A China tem dois grandes objetivos: unir todas as partes do seu território debaixo de um mesmo regime, incluindo Taiwan nesse processo, e expandir-se internacionalmente através dos seu softpower económico e financeiro. Interessa-lhe marcar o seu espaço vital para que outros não o ocupem e ter liberdade de ação nas geografias mais distantes. A “Nova Rota da Seda” representa essa mesma liberdade de interligar cidades-porto, através da sua vertente marítima, e cidades mais interiores na sua vertente terrestre. Ligando e colocando em comunicação o mundo nestes pontos estratégicos, a China sabe que está a caminhar para uma liderança internacional paciente e silenciosa que lhe convém. Assenta na expansão económica e retrai-se numa intenção de liderança global. Em termos geoestratégicos, os seus esforços concentram-se na região geográfica que lhe interessa e que garante que a unidade da China será exequível, bem como, que os seus competidores mais próximos não poderão exercer um contrapoder que coloque em causa os seus objetivos.
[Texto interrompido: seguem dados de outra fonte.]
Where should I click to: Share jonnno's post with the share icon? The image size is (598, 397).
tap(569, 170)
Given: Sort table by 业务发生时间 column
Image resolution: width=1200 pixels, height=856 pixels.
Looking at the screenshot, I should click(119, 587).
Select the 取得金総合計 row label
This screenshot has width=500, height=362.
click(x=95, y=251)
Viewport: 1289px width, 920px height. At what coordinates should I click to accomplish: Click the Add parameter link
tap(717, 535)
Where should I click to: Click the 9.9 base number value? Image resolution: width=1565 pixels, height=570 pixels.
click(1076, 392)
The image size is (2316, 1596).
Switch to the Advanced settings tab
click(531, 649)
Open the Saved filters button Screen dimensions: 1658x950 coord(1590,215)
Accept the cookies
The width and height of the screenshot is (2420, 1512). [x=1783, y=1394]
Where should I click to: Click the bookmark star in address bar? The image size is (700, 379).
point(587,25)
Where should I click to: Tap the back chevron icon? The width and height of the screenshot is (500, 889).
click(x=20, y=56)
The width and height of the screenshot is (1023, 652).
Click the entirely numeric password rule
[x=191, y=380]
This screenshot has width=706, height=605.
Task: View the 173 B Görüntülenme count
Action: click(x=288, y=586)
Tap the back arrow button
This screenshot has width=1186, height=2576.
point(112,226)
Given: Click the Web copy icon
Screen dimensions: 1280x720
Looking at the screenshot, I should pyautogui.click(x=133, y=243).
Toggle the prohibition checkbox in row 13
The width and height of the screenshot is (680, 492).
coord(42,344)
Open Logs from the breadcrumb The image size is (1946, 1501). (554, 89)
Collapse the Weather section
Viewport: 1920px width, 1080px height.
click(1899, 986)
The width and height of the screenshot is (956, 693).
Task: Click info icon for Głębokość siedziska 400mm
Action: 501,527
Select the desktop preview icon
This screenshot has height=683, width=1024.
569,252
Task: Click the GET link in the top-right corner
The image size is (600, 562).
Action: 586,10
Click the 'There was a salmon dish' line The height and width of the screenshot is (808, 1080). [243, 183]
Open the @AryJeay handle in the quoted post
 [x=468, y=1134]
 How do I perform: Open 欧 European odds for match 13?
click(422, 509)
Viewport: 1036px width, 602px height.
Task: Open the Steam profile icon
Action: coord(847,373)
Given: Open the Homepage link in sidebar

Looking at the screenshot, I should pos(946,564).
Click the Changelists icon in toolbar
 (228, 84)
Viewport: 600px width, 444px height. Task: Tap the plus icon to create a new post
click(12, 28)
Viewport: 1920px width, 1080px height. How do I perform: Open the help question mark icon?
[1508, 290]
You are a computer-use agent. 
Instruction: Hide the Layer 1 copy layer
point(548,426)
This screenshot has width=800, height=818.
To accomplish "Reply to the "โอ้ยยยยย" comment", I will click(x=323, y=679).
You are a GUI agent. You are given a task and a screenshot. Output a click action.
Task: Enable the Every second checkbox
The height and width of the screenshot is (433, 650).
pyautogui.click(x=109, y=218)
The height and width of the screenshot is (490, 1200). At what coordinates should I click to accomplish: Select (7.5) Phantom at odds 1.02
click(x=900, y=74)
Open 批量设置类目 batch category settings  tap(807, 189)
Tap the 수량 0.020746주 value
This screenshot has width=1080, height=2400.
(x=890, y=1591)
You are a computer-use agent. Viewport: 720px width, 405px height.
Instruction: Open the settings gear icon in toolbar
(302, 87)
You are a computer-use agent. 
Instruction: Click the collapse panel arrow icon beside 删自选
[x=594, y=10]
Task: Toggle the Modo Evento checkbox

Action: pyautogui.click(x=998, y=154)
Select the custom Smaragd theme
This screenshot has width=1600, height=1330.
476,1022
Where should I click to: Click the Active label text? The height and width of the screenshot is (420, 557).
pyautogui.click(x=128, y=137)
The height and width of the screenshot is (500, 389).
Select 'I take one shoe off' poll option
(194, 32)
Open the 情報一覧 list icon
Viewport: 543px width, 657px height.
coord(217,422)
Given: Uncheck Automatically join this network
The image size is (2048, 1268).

Olhando assim para a China, percebe-se que no ano passado tenha aparecido em Davos como uma defensora do liberalismo internacional. Observando um pouco os EUA, tal como agora se apresentam, também o entendemos. Este ano, também em Davos, o discurso de Donald Trump, apesar de mais conciliador, não deixou de mostrar o que os EUA. são hoje: um país virado para si e a desinteressar-se do sistema político internacional. Em Davos, os EUA. deixaram bem claro que estão mais interessados em procurar soluções para a economia nacional, do que em continuar a beneficiar de um sistema internacional liberal, embora tivessem sempre sido favorecidos por esse sistema.
Nessas omissões de presença dos EUA, em África e na América Latina, por exemplo, é deixado bastante espaço à China para se posicionar. Porque o que os EUA de Trump talvez não tenham percebido é que a China de Xi Jinping tem por objetivo uma expansão global, mas não uma liderança do sistema internacional conquistada politicamente, porque sabe que isso não obterá facilmente. Está dedicada a ocupar espaços vazios e a reanimá-los, tornando o oceano Pacífico no eixo dinâmico, em troca de uma agonia lenta do oceano Atlântico, onde estão os principais aliados dos Estados Unidos.
Quando os EUA acicatam a situação com a Coreia do Norte, entrando no espaço regional da China, estão a deslocar para ali a tensão e os olhares internacionais. A China aproveita bem esse discurso para mobilizar as forças internas em torno do regresso de todas as partes do território à mãe pátria e, em simultâneo, não descuida os seus interesses mais longínquos. Não sabemos se o cão do signo chinês irá ladrar, latir ou simplesmente fazer companhia, mas isso deverá depender da conjuntura internacional e de como os poderes concorrentes se forem posicionando.